Muddy Waters singles chronology
| "Trouble No More" (1955) | "Forty Days and Forty Nights" (1956) | "Don't Go No Farther" (1956) |

= Forty Days and Forty Nights =

Blues song first recorded by Muddy Waters in 1956

"Forty Days and Forty Nights" is a blues song recorded by Muddy Waters in 1956. Called "a big, bold record", it spent six weeks in the Billboard R&B chart, where it reached number seven. "Forty Days and Forty Nights" has been interpreted and recorded by a variety of artists.

==Composition and recording==
"Forty Days and Forty Nights" is a midtempo blues song with an irregular number of bars written by Bernard Roth (who also wrote Muddy Waters' "Just to Be with You"). An early review in Billboard magazine described it as "a dramatic piece of material with effective lyrics".

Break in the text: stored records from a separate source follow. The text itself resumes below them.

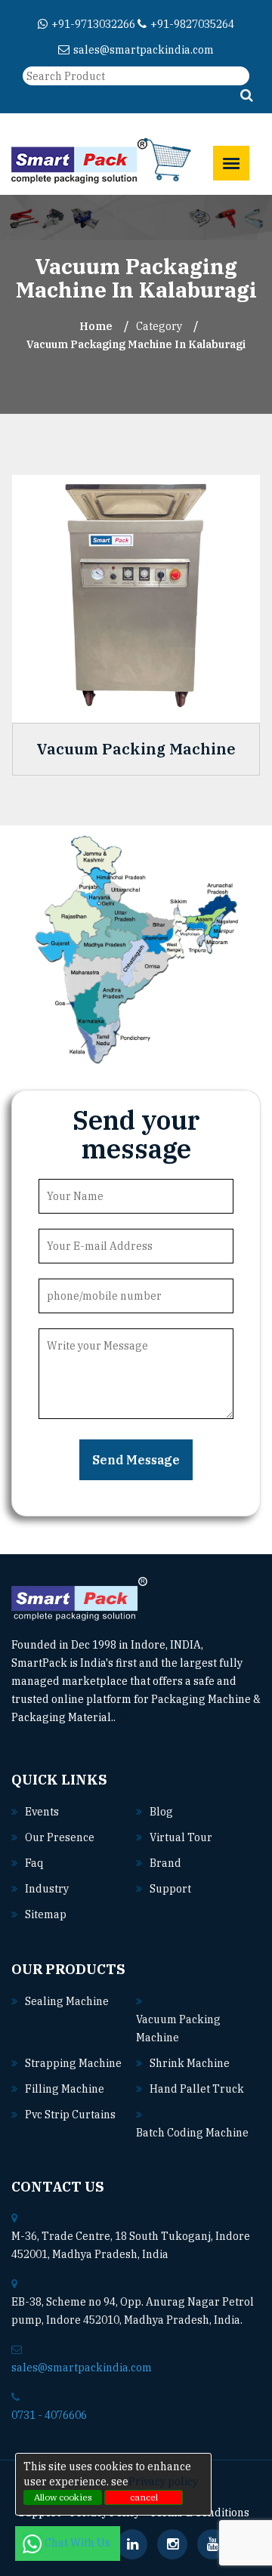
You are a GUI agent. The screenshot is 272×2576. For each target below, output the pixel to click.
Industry (47, 1889)
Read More (144, 1717)
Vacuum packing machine (178, 2028)
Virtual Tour (181, 1837)
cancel (144, 2497)
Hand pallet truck (197, 2089)
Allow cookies (63, 2497)
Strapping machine (73, 2063)
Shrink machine (190, 2063)
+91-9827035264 (192, 24)
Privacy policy (163, 2481)
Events (42, 1812)
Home (96, 326)
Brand (165, 1863)
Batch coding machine (192, 2132)
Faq (34, 1863)
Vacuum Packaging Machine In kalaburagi (136, 344)
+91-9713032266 (93, 24)
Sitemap (45, 1914)
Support (170, 1889)
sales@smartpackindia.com (143, 50)
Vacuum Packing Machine (136, 749)
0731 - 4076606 (49, 2415)
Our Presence (59, 1837)
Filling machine (64, 2089)
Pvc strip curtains (70, 2114)
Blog (161, 1812)
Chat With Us (79, 2543)
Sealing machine (67, 2001)
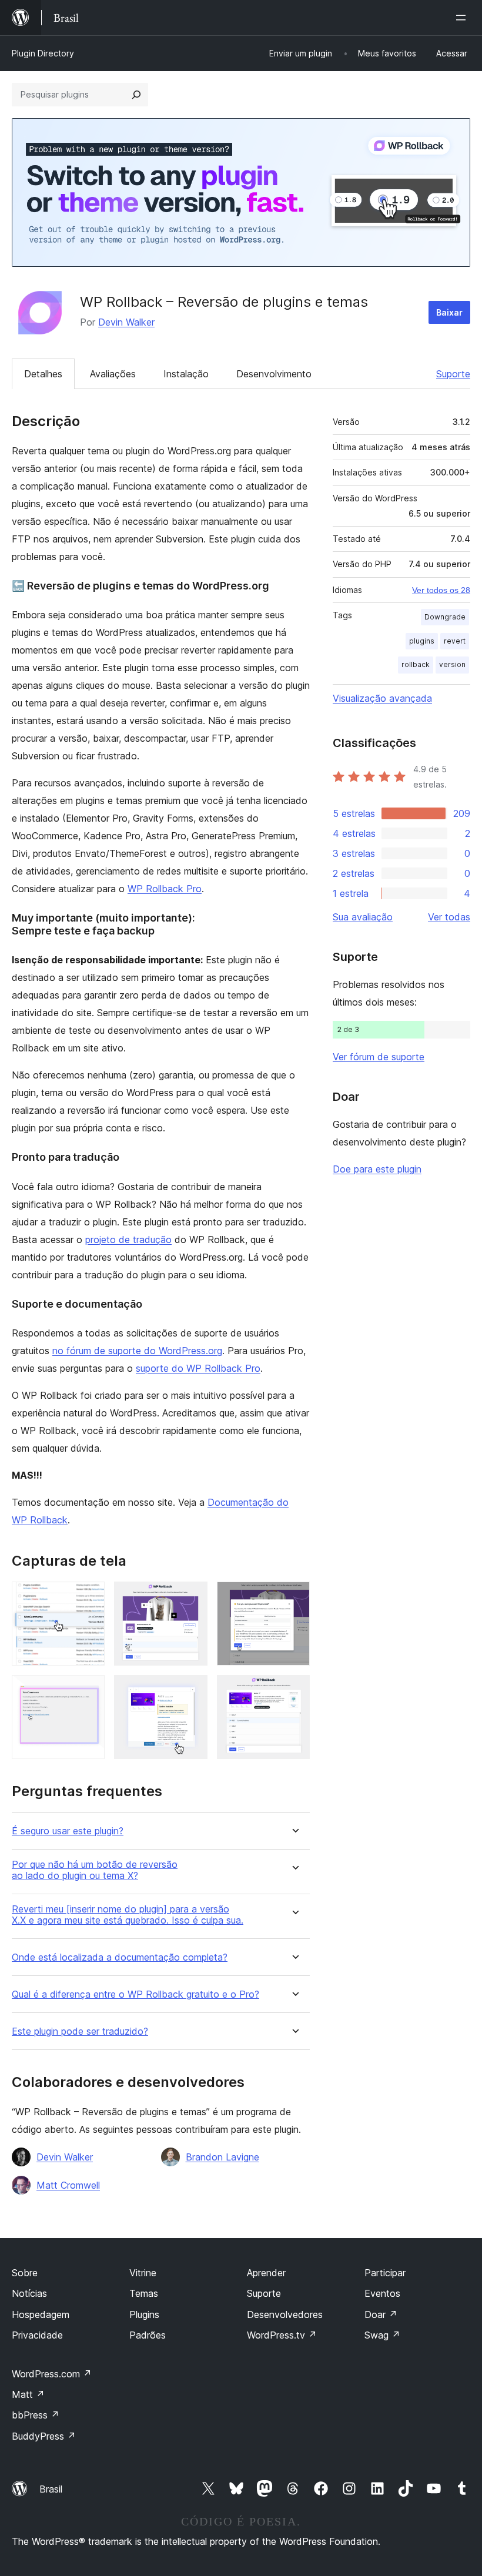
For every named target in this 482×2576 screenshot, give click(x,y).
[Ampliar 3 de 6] (294, 1597)
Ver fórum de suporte (378, 1057)
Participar (385, 2273)
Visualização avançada (382, 698)
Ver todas (449, 917)
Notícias (29, 2293)
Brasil (50, 2489)
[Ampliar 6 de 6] (294, 1691)
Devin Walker (126, 322)
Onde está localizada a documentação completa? (119, 1957)
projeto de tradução (128, 1239)
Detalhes (43, 374)
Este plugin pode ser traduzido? (80, 2031)
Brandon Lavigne (222, 2157)
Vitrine (142, 2273)
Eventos (382, 2293)
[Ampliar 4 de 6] (89, 1691)
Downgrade (445, 616)
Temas (143, 2293)
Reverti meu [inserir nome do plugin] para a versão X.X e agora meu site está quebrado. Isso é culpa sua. (127, 1915)
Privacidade (37, 2335)
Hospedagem (40, 2314)
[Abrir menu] (463, 17)
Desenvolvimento (274, 374)
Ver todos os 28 (441, 590)
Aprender (266, 2273)
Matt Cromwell (68, 2185)
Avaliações (113, 374)
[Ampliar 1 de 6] (89, 1597)
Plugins (144, 2314)
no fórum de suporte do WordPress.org (137, 1350)
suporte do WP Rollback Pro (198, 1368)
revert (455, 641)
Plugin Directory (43, 53)
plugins (421, 641)
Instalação (186, 374)
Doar (380, 2314)
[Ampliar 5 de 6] (192, 1691)
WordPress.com (52, 2374)
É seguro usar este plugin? (67, 1831)
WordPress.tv (282, 2335)
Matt (28, 2394)
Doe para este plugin (377, 1169)
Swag (382, 2335)
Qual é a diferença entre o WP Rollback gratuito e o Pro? (135, 1994)
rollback (415, 664)
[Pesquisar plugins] (136, 94)
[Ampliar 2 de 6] (192, 1597)
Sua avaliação (363, 917)
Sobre (25, 2273)
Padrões (147, 2335)
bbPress (35, 2415)
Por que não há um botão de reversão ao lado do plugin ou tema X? (95, 1870)
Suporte (453, 374)
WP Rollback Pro (165, 889)
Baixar (449, 312)
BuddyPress (44, 2436)
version (452, 664)
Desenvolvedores (285, 2314)
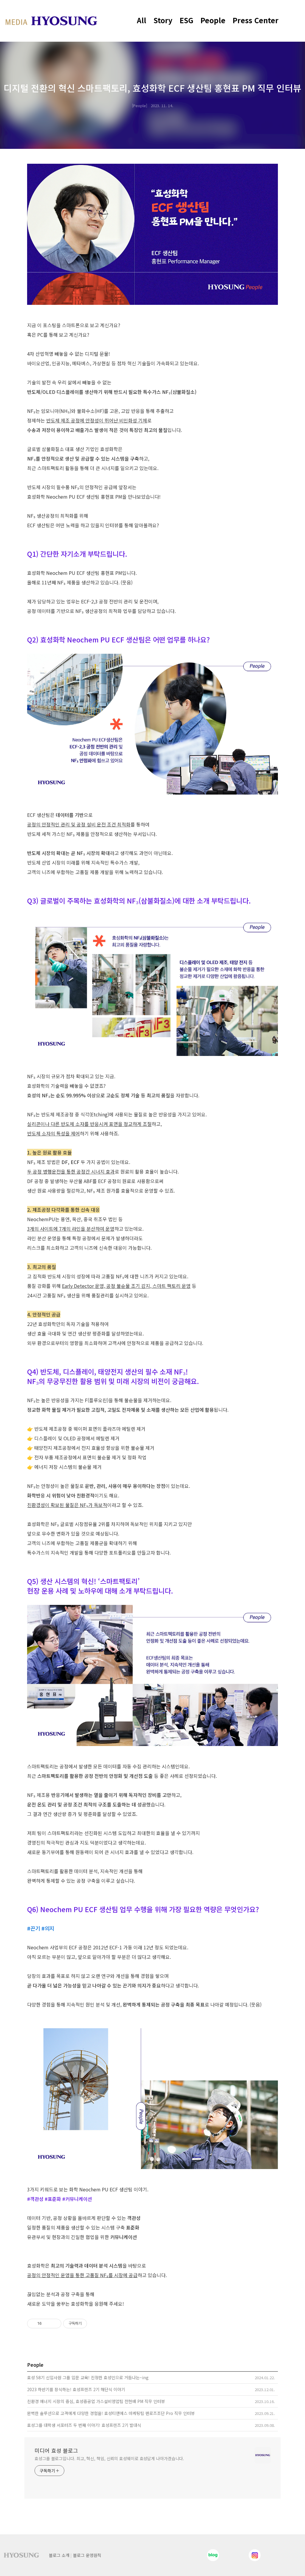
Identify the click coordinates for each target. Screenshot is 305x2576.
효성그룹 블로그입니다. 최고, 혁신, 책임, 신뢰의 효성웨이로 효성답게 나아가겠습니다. (109, 2458)
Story (162, 20)
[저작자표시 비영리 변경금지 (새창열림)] (95, 2323)
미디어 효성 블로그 (56, 2450)
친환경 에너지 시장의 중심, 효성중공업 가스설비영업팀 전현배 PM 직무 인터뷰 (96, 2401)
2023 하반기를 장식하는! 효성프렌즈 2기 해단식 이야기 (76, 2389)
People (212, 20)
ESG (186, 20)
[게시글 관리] (54, 2323)
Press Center (255, 20)
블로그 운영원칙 (87, 2555)
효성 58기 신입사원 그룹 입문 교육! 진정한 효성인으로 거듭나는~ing (88, 2377)
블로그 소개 (59, 2555)
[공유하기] (47, 2323)
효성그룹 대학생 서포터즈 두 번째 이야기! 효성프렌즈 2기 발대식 (84, 2425)
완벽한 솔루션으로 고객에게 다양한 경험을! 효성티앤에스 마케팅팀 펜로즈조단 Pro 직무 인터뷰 (111, 2413)
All (141, 20)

Forty days and forty nights, since my baby left this town
Sun shinin' all day long, but the rain keep falling down
She's my life I need her so, why she left I just don't know

The song was recorded in January 1956 for Chess Records in Chicago during guitarist Pat Hare's first recording session with Waters. Biographer Robert Gordon writes, "Hare's crunching power chords rippled with distortion that was well suited for blues in the rock and roll explosion". In addition to Muddy Waters on vocals and Hare on guitar are Little Walter on harmonica, Willie Dixon on bass, possibly Fred Below or Francis Clay on drums, and Jimmy Rogers or Hubert Sumlin on second guitar.

==Releases==
The song was one of Waters' last charting singles and appears on several of his compilation albums, including the 1965 album The Real Folk Blues. He later recorded "Forty Days and Forty Nights" for the 1969 Fathers and Sons album and the Authorized Bootleg: Live at the Fillmore Auditorium November 4-6, 1966 album released in 2009.